Aaron Engen, Mr. Hackett’s co-chair, said the more generalized approach has been reflected in the job ads he has seen posted by other large banks, which often use ambiguous language and overly broad descriptions.

“It was a managing director job called midstream-downstream energy transition. Like, make up your mind. What are you really doing in a job like that?” Mr. Engen said. “I have seen a lot of those where they have just tagged energy transition to the end of whatever it is they are doing. We have not done that.”

As spending on energy transition projects ramps up, all of Canada’s largest banks are bracing for a fight.

“There will be, if you want to call them, ground skirmishes across the economy where people are chasing things like small modular [nuclear] reactors where there are only so many players,” BMO’s Mr. Engen said, “but that will be just a teeny, thin wedge of what is going on.”

Sustainable finance products are expected to become ubiquitous in the coming decades. Scotiabank’s Mr. Lawrence is among those who believe competition between financial institutions will be healthy.

“For the sustainable market to continue to function, it is going to need multiple participants supporting it, on the buy side but on the banking side as well,” he said. “You’ll need multiple investors who are interested in these products, not just one, and you’ll need multiple banks who are willing and able to structure, sell and, frankly, where it is appropriate, trade and make markets in these assets .”

“I don’t see any bank wanting to corner the entire market,” Mr. Lawrence said. “That concentration produces a type of risk that I think wouldn’t be fully attractive.”

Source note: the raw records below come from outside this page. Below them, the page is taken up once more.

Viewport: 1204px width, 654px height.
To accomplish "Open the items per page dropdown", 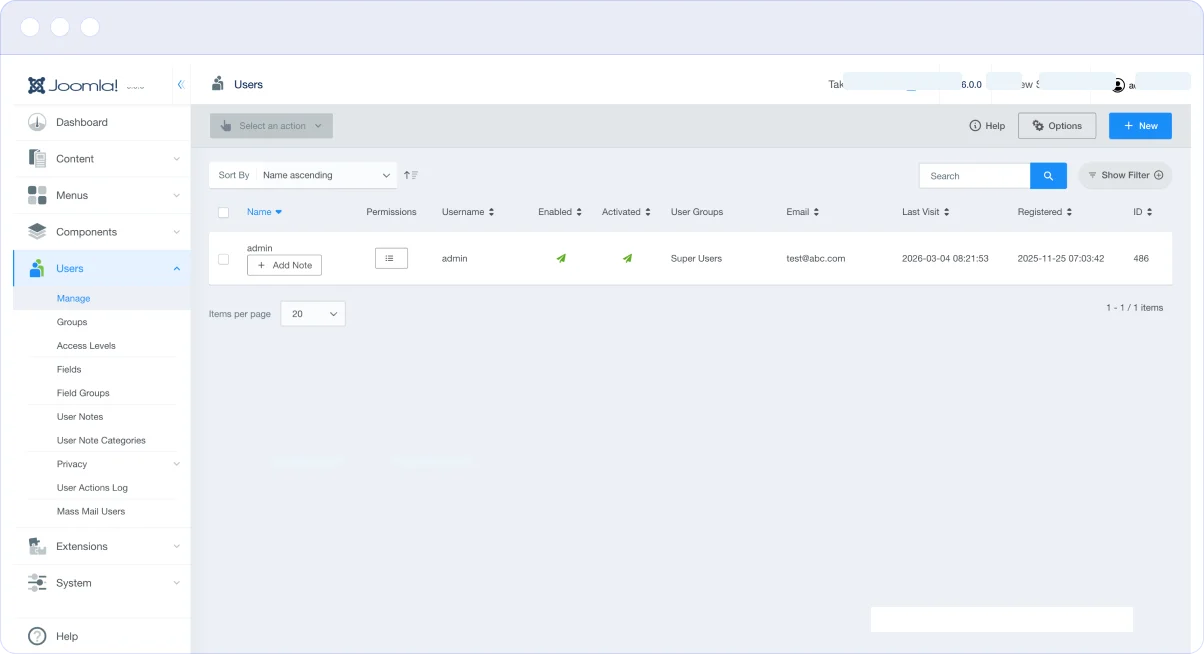I will click(x=313, y=314).
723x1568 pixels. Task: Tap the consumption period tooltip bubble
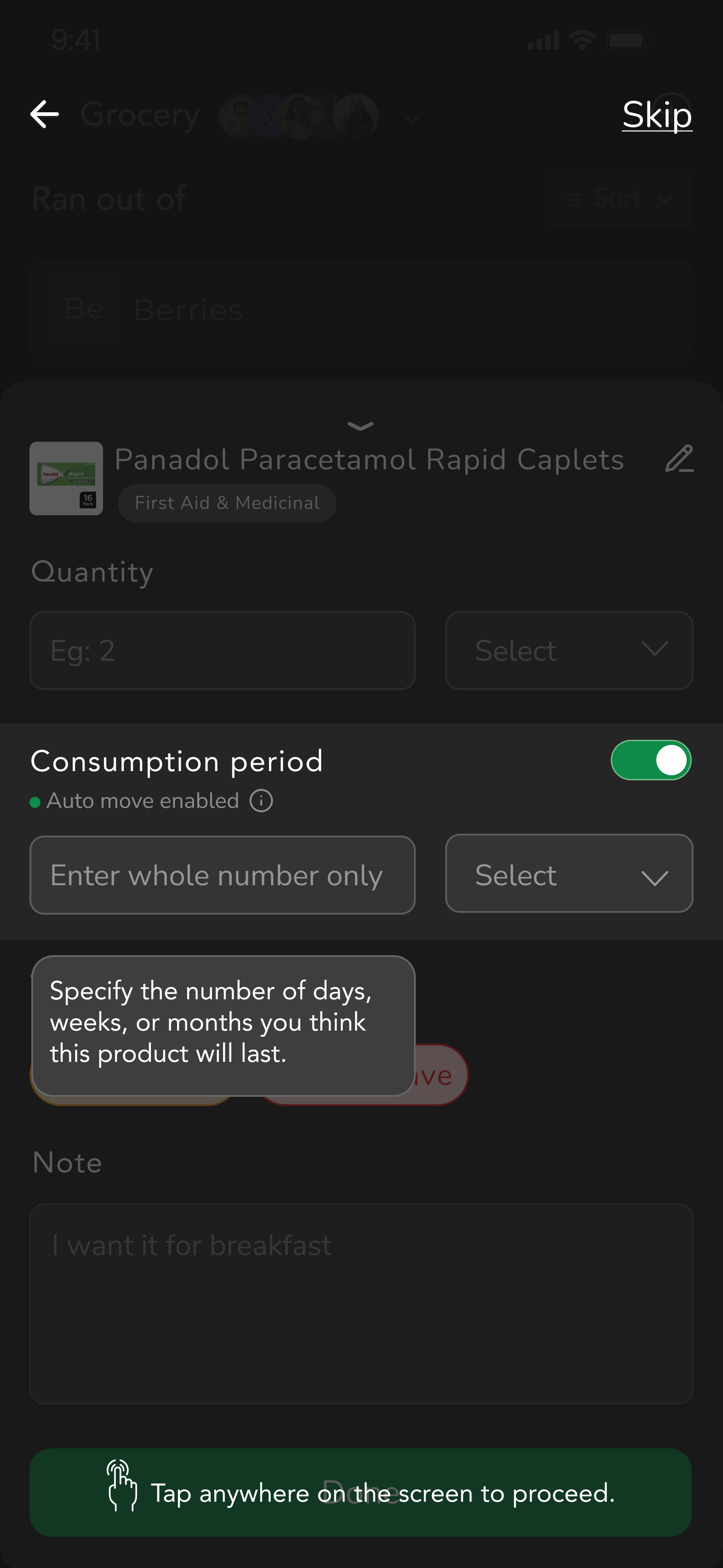tap(223, 1025)
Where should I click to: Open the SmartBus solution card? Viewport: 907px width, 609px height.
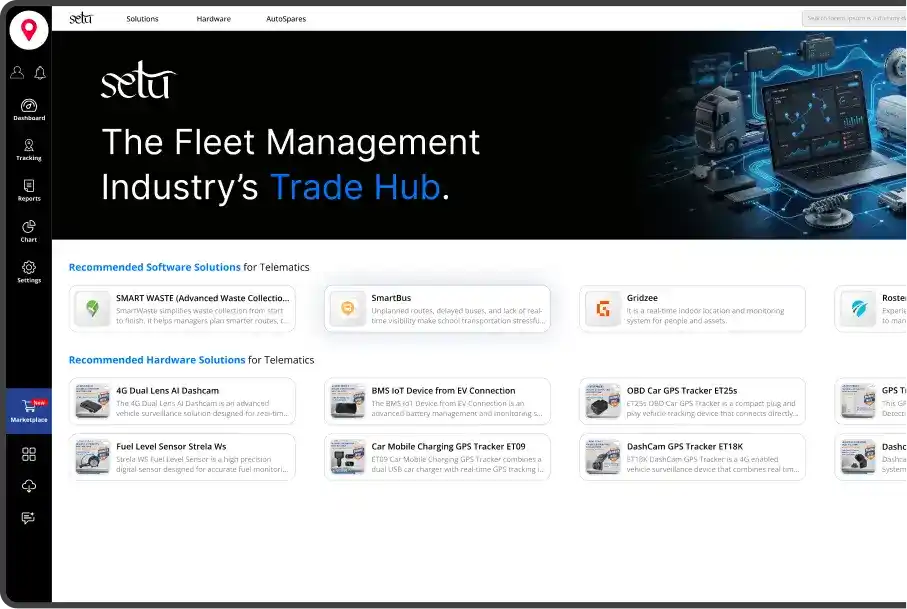pyautogui.click(x=437, y=309)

Competition is why Ms. Rimmer at CIBC is taking what she calls a “more specific” approach, targeting renewable power generation projects directly, specifically those based in the United States. There are early signs that her laser focuses on a subset of the otherwise amorphous energy transition theses is achieving success.

According to New Jersey-based data analytics firm New Project Media, CIBC was the third-largest financier of US renewable energy in 2022, having lent projects roughly US$1.9-billion. The only other Canadian bank to make the top 10 was the National Bank of Canada, which placed seventh for lending slightly more than US$1-billion.

Ms. Rimmer hopes CIBC’s niche focus will allow him to build a critical mass of relevant expertise before his rivals. Her team already includes multiple renewable power bankers and tax specialists, she said.

“I already have built a lot of that competency at home, but we are not done,” Ms. Rimmer said. “It is a competitive landscape, but I find that we are very well positioned to win.”